Enter Juan Trippe, the legendary founder of Pan Am. Trippe had been at the vanguard of the 707 project, and now he’d persuade Boeing that not only was an airplane with twice the 707’s capacity technologically feasible, it was a revolution waiting to happen.

He was right, even if vindication didn’t come easy. Boeing took a chance and built Trippe his superjet, nearly bankrupting itself in the process. Early-on engine problems were a costly embarrassment, and sales were alarmingly slow at the outset. But on January 21, 1970, Pan Am’s Clipper Victor made the maiden voyage on the New York–London milk run, and the rest, as they say, is history. With room for upwards of five-hundred passengers, the 747 introduced the economies of scale that, for the first time, allowed millions of people to travel great distances at affordable fares.
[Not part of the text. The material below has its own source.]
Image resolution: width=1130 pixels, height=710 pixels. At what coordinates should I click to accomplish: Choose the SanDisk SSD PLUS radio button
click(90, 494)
Say what you want of the DC-3 or the 707 — icons in their own right — it’s the 747 that changed global air travel forever.

And it did so with a style and panache that we seldom see any more in aircraft design. Trippe isn’t the only visionary in this story; it was Boeing’s Joe Sutter and his team of engineers who figured out how to build an airplane that wasn’t just colossal, but also downright beautiful.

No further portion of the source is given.